What you should do: When a line below contains the word "each", copy that line.

[Pixel coordinate grounding data]

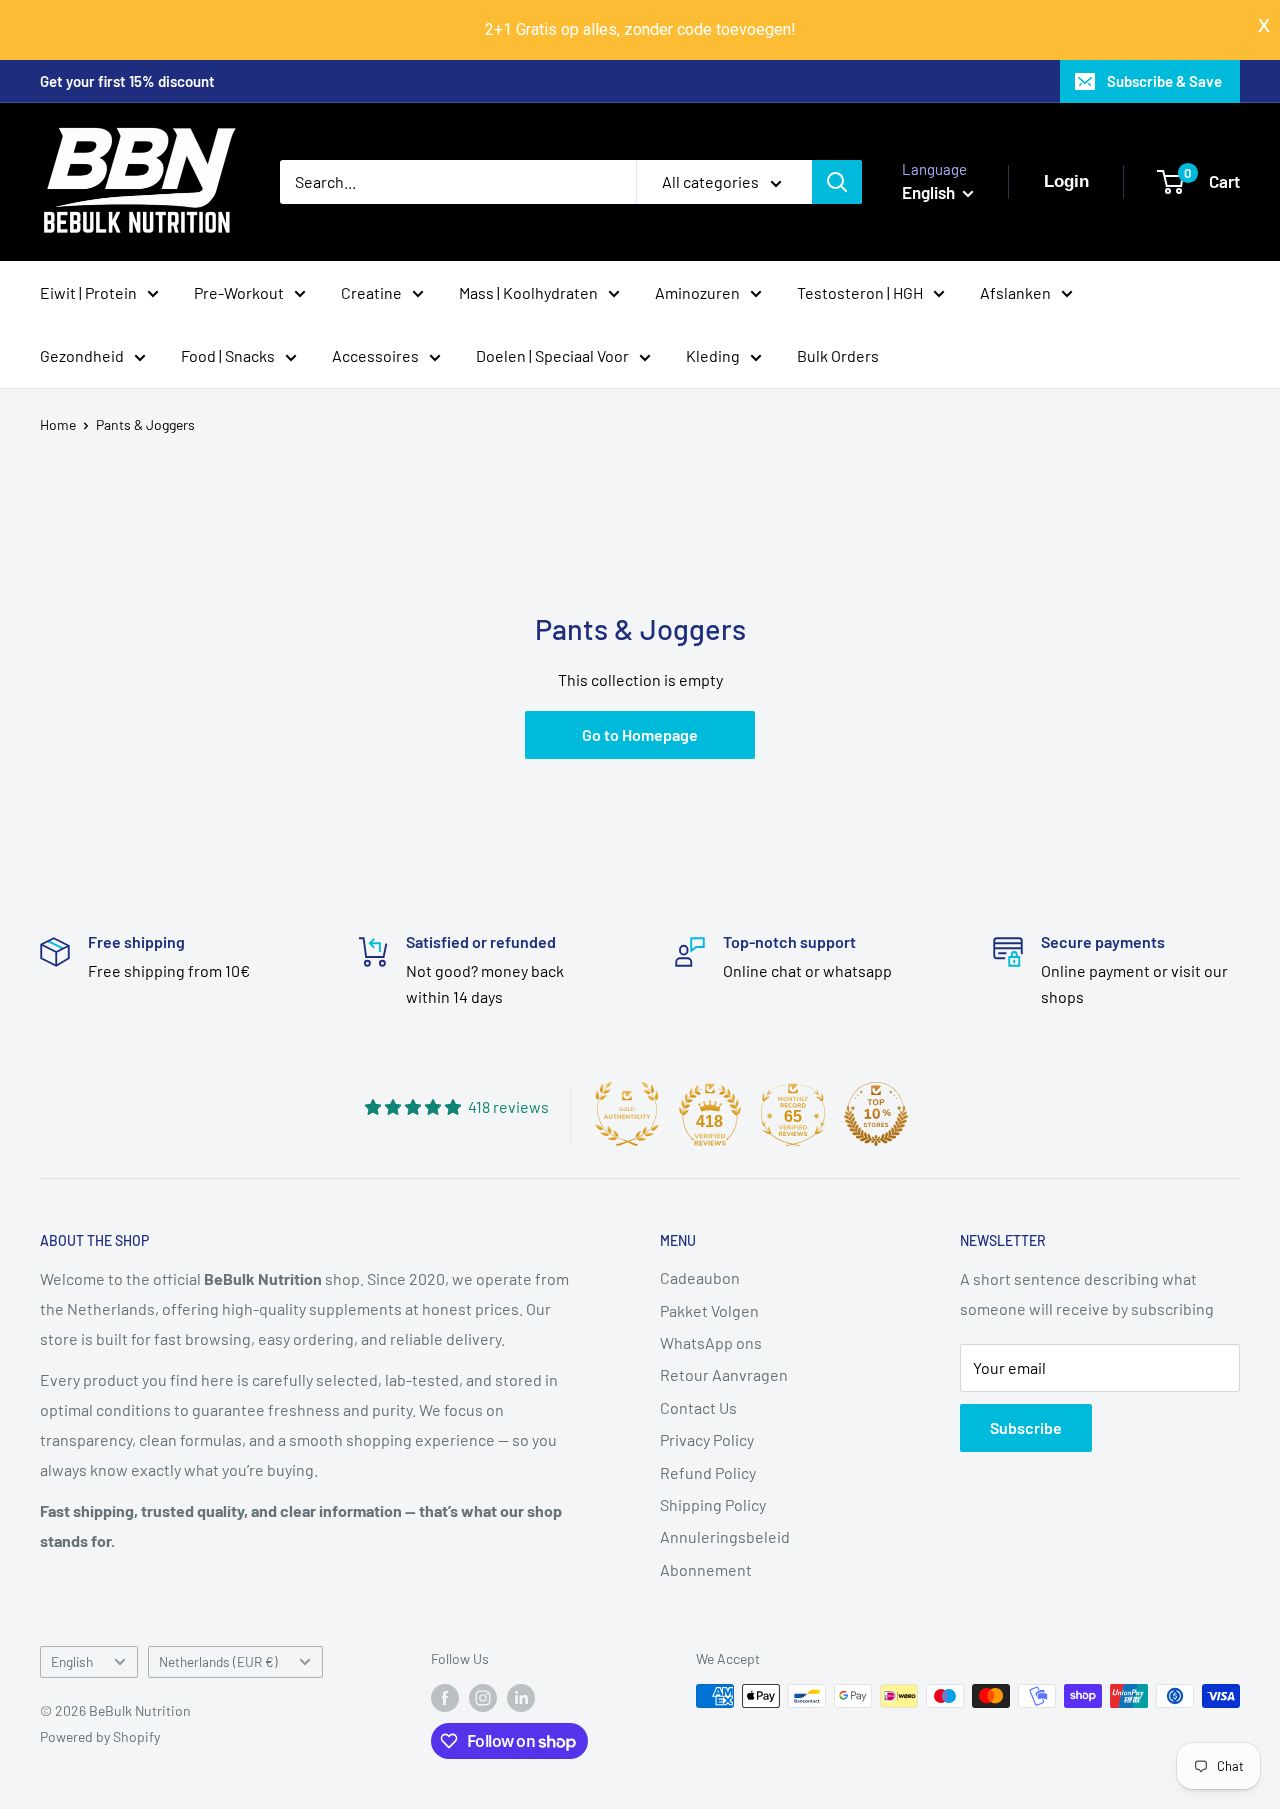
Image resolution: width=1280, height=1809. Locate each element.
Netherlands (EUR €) (218, 1661)
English (72, 1661)
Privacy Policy (707, 1439)
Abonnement (706, 1569)
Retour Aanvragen (724, 1374)
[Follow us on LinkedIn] (521, 1698)
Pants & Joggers (145, 424)
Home (58, 424)
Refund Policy (708, 1472)
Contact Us (698, 1407)
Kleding (713, 355)
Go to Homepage (640, 734)
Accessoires (375, 355)
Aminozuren (697, 291)
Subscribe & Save (1164, 81)
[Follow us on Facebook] (445, 1698)
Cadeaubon (700, 1277)
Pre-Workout (239, 291)
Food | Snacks (228, 355)
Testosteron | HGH (860, 291)
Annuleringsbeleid (725, 1536)
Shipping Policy (713, 1504)
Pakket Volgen (709, 1310)
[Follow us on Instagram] (483, 1698)
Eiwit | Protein (88, 291)
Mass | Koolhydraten (528, 291)
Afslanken (1015, 291)
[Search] (837, 182)
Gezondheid (82, 355)
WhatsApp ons (711, 1342)
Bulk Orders (838, 355)
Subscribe (1026, 1427)
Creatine (371, 291)
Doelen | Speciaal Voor (552, 355)
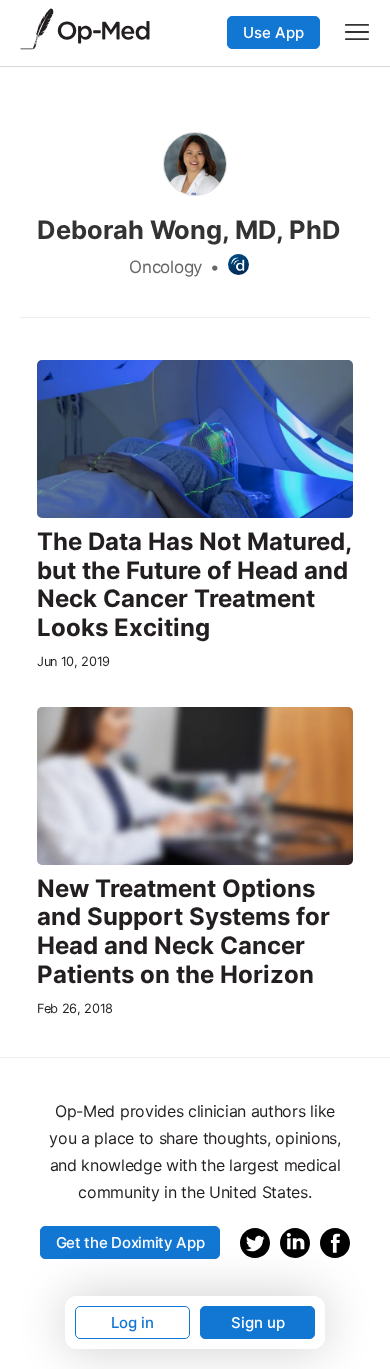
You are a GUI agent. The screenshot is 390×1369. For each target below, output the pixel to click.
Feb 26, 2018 (75, 1008)
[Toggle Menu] (357, 32)
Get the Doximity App (130, 1242)
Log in (132, 1322)
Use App (273, 32)
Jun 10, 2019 (73, 661)
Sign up (258, 1322)
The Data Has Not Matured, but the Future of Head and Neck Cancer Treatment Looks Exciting (194, 585)
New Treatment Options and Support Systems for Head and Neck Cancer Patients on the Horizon (183, 932)
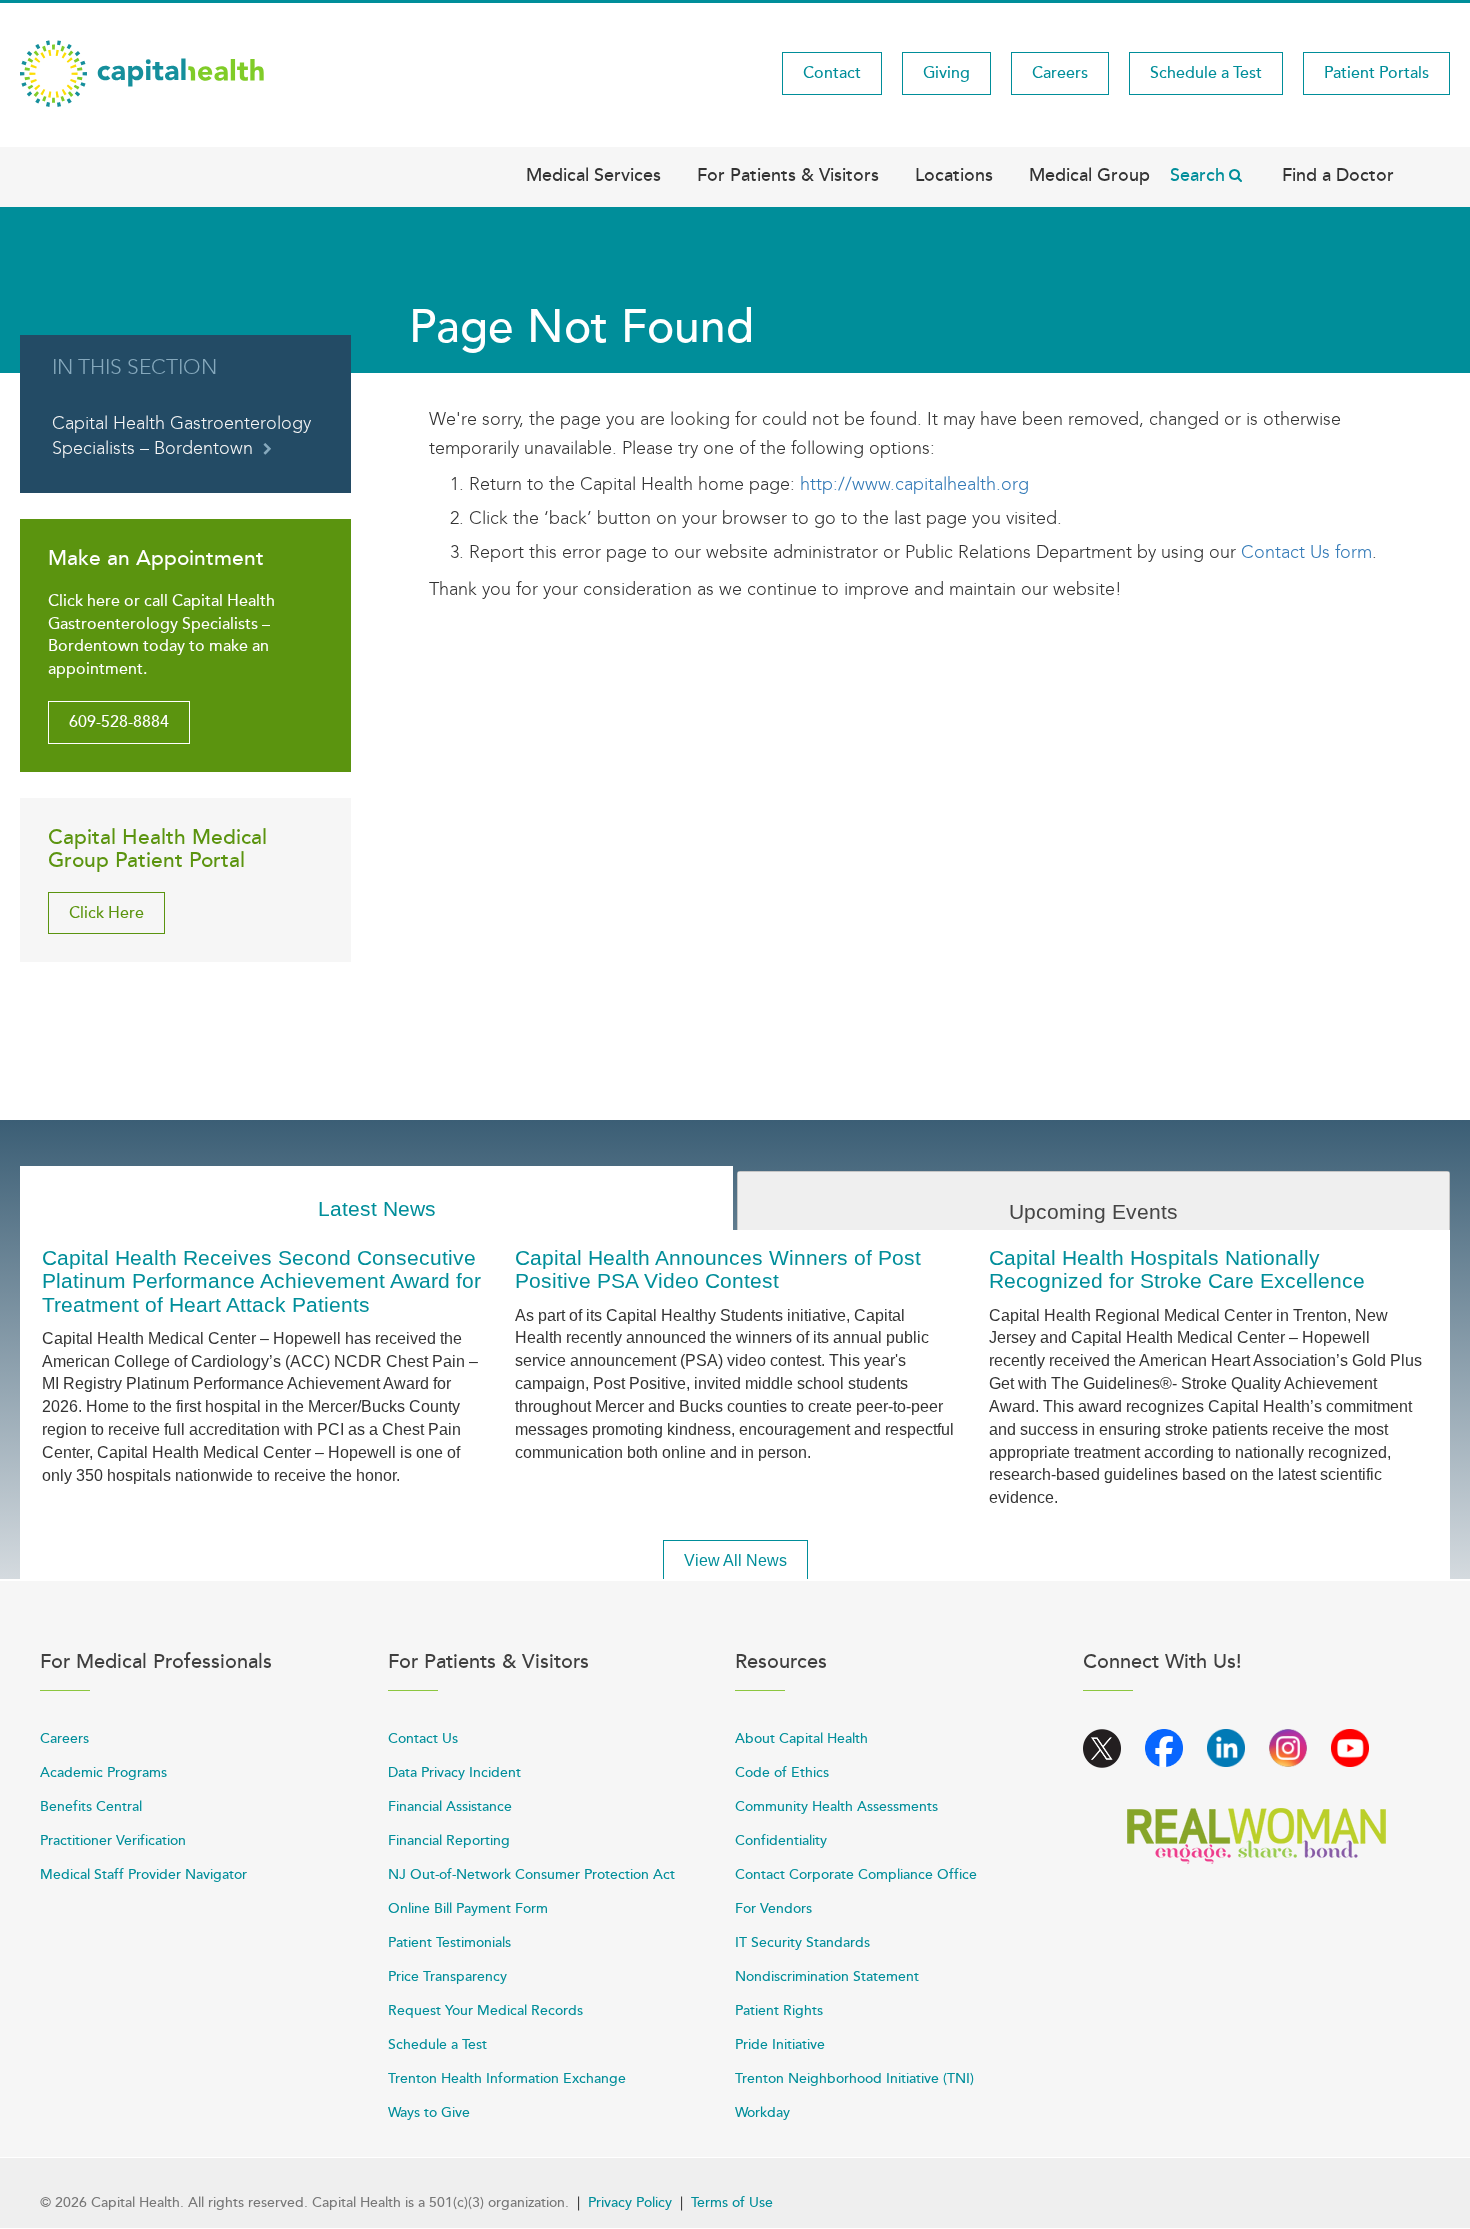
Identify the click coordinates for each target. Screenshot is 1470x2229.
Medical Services (593, 175)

Response:
Image resolution: width=1280, height=1809. Locate each element.
You are a GUI agent. The screenshot is 390×1369. For each target below, output the pixel to click.
Identify the click coordinates for each target. Screenshot is 1470x2229.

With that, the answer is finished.